Die Regierung von Mendoza hat 48 gerettete Vögel aus dem illegalen Handel nach San Luis transportiert, wo sie ihre Rehabilitation abschließen werden, um in einer mit ihrer Art kompatiblen natürlichen Umgebung freigelassen zu werden.
Die Maßnahme stellte einen Fall von interprovinzieller Zusammenarbeit im Bereich des Umweltschutzes dar. Die Exemplare kamen nach Mendoza nach Kontrollen und Einsätzen auf Straßen und an Gesundheitsschranken.
Die Behörden entdeckten während dieser Verfahren Situationen im Zusammenhang mit dem illegalen Handel mit Wildtieren. Die geretteten Vögel erhielten anfängliche tierärztliche Betreuung im Ecopark von Mendoza.
Anschließend setzten sie ihre Erholung im Rettungszentrum der Fundación YPF fort. Der Prozess ermöglichte es, ihren Gesundheitszustand vor dem endgültigen Transport zu stabilisieren.

Die geretteten Vögel, die zur Freilassung transportiert werden
Die Gruppe der geretteten Vögel besteht aus Arten, deren natürliche Verbreitung die Provinz San Luis umfasst. Die Auswahl des Ziels erfolgte nach biologischen und Erhaltungskriterien.
Die transportierten Exemplare sind:
- 22 Rotkardinäle
- 20 Königsdrongos
- 4 Waldkönige
- 2 Feuerfinken
Obwohl ihr Herkunftsort nicht mit Sicherheit bestimmt werden kann, wird die Freilassung in San Luis die Stärkung von Populationen in kompatiblen Lebensräumen ermöglichen. Die geretteten Vögel werden in Ökosysteme integriert, in denen diese Arten sich natürlich verteilen.
Interinstitutioneller Einsatz gegen den Handel
Der Einsatz erfolgte mit der Intervention von Iscamen, dem Ministerium für Sicherheit und Justiz, der Staatsanwaltschaft und der Nationalen Gendarmerie. Diese Organisationen waren sowohl an den Kontrollaufgaben als auch an der Sicherung beteiligt.
Der Transport wurde mit spezifischen Protokollen durchgeführt, um das Wohl der Tiere zu gewährleisten. Die Behörden koordinierten jede Phase des Rehabilitationsprozesses mit spezialisierten technischen Teams.

Der Schlüssel: eine nachhaltige Umweltpolitik
Das Ministerium für Energie und Umwelt betonte, dass diese Art von Maßnahmen Teil einer nachhaltigen Politik gegen den illegalen Handel mit Wildtieren ist.
Die Initiative ist Teil einer koordinierten Arbeit zwischen verschiedenen staatlichen Bereichen.

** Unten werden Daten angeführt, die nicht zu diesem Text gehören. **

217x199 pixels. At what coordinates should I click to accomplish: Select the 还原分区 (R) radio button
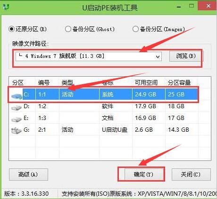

In den letzten zehn Jahren führten die Behörden mehr als 5.000 Einsätze in Mendoza durch. Diese Einsätze ermöglichten die Rettung von mehr als 16.000 Tieren, hauptsächlich Vögel.
Die Exemplare stammten hauptsächlich aus dem illegalen Handel oder der Wilderei. Die geretteten Vögel stellen die Mehrheit der von den Programmen zur Wildtierschutz betreuten Fälle dar.
Der Fall zeigt die Bedeutung der interprovinziellen Zusammenarbeit für den Erhalt von Wildtierarten. San Luis wird die Exemplare aufnehmen, um ihre Rehabilitation in spezialisierten Zentren abzuschließen.
Die Freilassung in geeigneten Lebensräumen wird es diesen Vögeln ermöglichen, sich in natürliche Populationen zu reintegrieren. Der Prozess trägt zur Erhaltung von Arten bei, die vom illegalen Handel betroffen sind.
Die Behörden werden die Kontrollen auf Straßen und an Gesundheitsschranken fortsetzen, um den Handel mit Wildtieren zu bekämpfen. Die Zusammenarbeit zwischen den Provinzen stärkt die Umweltschutzpolitik in der Region.